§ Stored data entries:

↓↓↓

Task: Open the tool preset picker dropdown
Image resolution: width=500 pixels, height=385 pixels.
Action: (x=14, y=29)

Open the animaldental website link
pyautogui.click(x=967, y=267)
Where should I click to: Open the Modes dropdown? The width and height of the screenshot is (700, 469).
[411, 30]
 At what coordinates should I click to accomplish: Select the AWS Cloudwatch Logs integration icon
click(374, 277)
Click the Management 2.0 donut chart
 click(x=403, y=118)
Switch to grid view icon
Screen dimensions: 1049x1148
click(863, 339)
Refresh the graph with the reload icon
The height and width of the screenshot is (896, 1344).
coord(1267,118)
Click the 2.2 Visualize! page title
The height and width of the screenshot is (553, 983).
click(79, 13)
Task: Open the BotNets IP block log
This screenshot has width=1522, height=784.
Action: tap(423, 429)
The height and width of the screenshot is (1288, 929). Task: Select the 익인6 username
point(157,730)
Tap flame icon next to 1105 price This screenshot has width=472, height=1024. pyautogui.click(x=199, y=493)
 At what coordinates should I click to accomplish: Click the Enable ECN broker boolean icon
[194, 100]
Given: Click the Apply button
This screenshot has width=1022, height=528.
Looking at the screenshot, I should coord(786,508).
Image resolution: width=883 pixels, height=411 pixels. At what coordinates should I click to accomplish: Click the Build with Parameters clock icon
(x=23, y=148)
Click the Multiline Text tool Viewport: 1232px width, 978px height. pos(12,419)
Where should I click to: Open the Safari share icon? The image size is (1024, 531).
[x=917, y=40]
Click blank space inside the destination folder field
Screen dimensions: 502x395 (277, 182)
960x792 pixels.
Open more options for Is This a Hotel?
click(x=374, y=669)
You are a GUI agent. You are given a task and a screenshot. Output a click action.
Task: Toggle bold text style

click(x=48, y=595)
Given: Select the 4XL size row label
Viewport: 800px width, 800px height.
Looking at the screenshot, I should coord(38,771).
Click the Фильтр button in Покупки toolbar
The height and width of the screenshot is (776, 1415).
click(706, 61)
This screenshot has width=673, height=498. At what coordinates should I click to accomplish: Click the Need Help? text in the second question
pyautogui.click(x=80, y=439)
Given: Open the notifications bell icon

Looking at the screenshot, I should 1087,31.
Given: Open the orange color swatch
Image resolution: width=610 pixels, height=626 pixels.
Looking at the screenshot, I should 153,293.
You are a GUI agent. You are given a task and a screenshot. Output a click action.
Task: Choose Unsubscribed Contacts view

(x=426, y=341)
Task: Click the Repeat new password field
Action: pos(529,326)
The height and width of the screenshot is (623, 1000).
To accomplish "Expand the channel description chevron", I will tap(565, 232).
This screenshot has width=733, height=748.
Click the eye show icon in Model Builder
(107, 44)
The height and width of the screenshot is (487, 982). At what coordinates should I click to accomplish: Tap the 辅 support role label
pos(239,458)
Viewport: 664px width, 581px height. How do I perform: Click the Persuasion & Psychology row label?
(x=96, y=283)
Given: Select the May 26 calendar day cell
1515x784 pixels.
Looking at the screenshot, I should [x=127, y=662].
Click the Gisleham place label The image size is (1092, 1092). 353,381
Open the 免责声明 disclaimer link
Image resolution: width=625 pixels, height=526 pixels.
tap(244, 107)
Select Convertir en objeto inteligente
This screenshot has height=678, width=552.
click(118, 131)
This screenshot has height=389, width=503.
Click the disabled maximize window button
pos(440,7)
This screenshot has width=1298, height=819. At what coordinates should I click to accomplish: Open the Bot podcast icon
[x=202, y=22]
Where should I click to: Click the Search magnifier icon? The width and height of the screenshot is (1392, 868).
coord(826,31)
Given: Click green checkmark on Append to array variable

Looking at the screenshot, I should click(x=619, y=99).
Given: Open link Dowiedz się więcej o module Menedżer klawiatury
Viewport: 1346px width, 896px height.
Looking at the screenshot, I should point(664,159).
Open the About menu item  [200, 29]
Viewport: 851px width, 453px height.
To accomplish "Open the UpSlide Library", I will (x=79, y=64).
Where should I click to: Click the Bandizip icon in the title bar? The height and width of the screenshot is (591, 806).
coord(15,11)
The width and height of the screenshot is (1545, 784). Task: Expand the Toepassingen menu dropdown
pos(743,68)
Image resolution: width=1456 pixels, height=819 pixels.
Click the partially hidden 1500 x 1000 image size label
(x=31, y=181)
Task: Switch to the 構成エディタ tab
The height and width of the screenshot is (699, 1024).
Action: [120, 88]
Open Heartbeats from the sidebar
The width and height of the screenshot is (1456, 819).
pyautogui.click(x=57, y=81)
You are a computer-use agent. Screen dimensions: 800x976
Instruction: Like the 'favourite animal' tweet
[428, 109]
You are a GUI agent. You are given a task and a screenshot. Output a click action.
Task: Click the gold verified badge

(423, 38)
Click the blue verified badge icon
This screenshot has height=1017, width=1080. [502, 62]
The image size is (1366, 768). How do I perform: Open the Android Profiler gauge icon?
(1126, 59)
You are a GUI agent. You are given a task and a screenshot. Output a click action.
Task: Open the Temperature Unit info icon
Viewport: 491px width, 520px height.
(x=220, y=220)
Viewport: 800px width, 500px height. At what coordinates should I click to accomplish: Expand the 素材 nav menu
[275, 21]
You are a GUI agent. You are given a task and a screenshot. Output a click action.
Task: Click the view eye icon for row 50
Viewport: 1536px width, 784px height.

↑↑↑

§ PROMPT: Rewrite all the items above, changing each "verified badge" to "checkmark badge" and keeping everything else the same.

§ TASK SOLUTION:
Task: Open the tool preset picker dropdown
Image resolution: width=500 pixels, height=385 pixels.
Action: (x=14, y=29)

Open the animaldental website link
pyautogui.click(x=967, y=267)
Where should I click to: Open the Modes dropdown? The width and height of the screenshot is (700, 469).
[411, 30]
 At what coordinates should I click to accomplish: Select the AWS Cloudwatch Logs integration icon
click(374, 277)
Click the Management 2.0 donut chart
 click(x=403, y=118)
Switch to grid view icon
Screen dimensions: 1049x1148
click(863, 339)
Refresh the graph with the reload icon
The height and width of the screenshot is (896, 1344).
coord(1267,118)
Click the 2.2 Visualize! page title
The height and width of the screenshot is (553, 983).
click(79, 13)
Task: Open the BotNets IP block log
This screenshot has width=1522, height=784.
Action: tap(423, 429)
The height and width of the screenshot is (1288, 929). Task: Select the 익인6 username
point(157,730)
Tap flame icon next to 1105 price This screenshot has width=472, height=1024. pyautogui.click(x=199, y=493)
 At what coordinates should I click to accomplish: Click the Enable ECN broker boolean icon
[194, 100]
Given: Click the Apply button
This screenshot has width=1022, height=528.
Looking at the screenshot, I should coord(786,508).
Image resolution: width=883 pixels, height=411 pixels. At what coordinates should I click to accomplish: Click the Build with Parameters clock icon
(x=23, y=148)
Click the Multiline Text tool Viewport: 1232px width, 978px height. pos(12,419)
Where should I click to: Open the Safari share icon? The image size is (1024, 531).
[x=917, y=40]
Click blank space inside the destination folder field
Screen dimensions: 502x395 (277, 182)
960x792 pixels.
Open more options for Is This a Hotel?
click(x=374, y=669)
You are a GUI agent. You are given a task and a screenshot. Output a click action.
Task: Toggle bold text style

click(x=48, y=595)
Given: Select the 4XL size row label
Viewport: 800px width, 800px height.
Looking at the screenshot, I should coord(38,771).
Click the Фильтр button in Покупки toolbar
The height and width of the screenshot is (776, 1415).
click(706, 61)
This screenshot has width=673, height=498. At what coordinates should I click to accomplish: Click the Need Help? text in the second question
pyautogui.click(x=80, y=439)
Given: Open the notifications bell icon

Looking at the screenshot, I should 1087,31.
Given: Open the orange color swatch
Image resolution: width=610 pixels, height=626 pixels.
Looking at the screenshot, I should 153,293.
You are a GUI agent. You are given a task and a screenshot. Output a click action.
Task: Choose Unsubscribed Contacts view

(x=426, y=341)
Task: Click the Repeat new password field
Action: pos(529,326)
The height and width of the screenshot is (623, 1000).
To accomplish "Expand the channel description chevron", I will tap(565, 232).
This screenshot has width=733, height=748.
Click the eye show icon in Model Builder
(107, 44)
The height and width of the screenshot is (487, 982). At what coordinates should I click to accomplish: Tap the 辅 support role label
pos(239,458)
Viewport: 664px width, 581px height. How do I perform: Click the Persuasion & Psychology row label?
(x=96, y=283)
Given: Select the May 26 calendar day cell
1515x784 pixels.
Looking at the screenshot, I should [x=127, y=662].
Click the Gisleham place label The image size is (1092, 1092). 353,381
Open the 免责声明 disclaimer link
Image resolution: width=625 pixels, height=526 pixels.
tap(244, 107)
Select Convertir en objeto inteligente
This screenshot has height=678, width=552.
click(118, 131)
This screenshot has height=389, width=503.
Click the disabled maximize window button
pos(440,7)
This screenshot has width=1298, height=819. At what coordinates should I click to accomplish: Open the Bot podcast icon
[x=202, y=22]
Where should I click to: Click the Search magnifier icon? The width and height of the screenshot is (1392, 868).
coord(826,31)
Given: Click green checkmark on Append to array variable

Looking at the screenshot, I should click(x=619, y=99).
Given: Open link Dowiedz się więcej o module Menedżer klawiatury
Viewport: 1346px width, 896px height.
Looking at the screenshot, I should point(664,159).
Open the About menu item  [200, 29]
Viewport: 851px width, 453px height.
To accomplish "Open the UpSlide Library", I will (x=79, y=64).
Where should I click to: Click the Bandizip icon in the title bar? The height and width of the screenshot is (591, 806).
coord(15,11)
The width and height of the screenshot is (1545, 784). Task: Expand the Toepassingen menu dropdown
pos(743,68)
Image resolution: width=1456 pixels, height=819 pixels.
Click the partially hidden 1500 x 1000 image size label
(x=31, y=181)
Task: Switch to the 構成エディタ tab
The height and width of the screenshot is (699, 1024).
Action: [120, 88]
Open Heartbeats from the sidebar
The width and height of the screenshot is (1456, 819).
pyautogui.click(x=57, y=81)
You are a computer-use agent. Screen dimensions: 800x976
Instruction: Like the 'favourite animal' tweet
[428, 109]
You are a GUI agent. You are given a task and a screenshot. Output a click action.
Task: Click the gold checkmark badge

(423, 38)
Click the blue checkmark badge icon
This screenshot has height=1017, width=1080. [502, 62]
The image size is (1366, 768). How do I perform: Open the Android Profiler gauge icon?
(1126, 59)
You are a GUI agent. You are given a task and a screenshot. Output a click action.
Task: Open the Temperature Unit info icon
Viewport: 491px width, 520px height.
(x=220, y=220)
Viewport: 800px width, 500px height. At what coordinates should I click to accomplish: Expand the 素材 nav menu
[275, 21]
You are a GUI agent. You are given a task and a screenshot. Output a click action.
Task: Click the view eye icon for row 50
Viewport: 1536px width, 784px height.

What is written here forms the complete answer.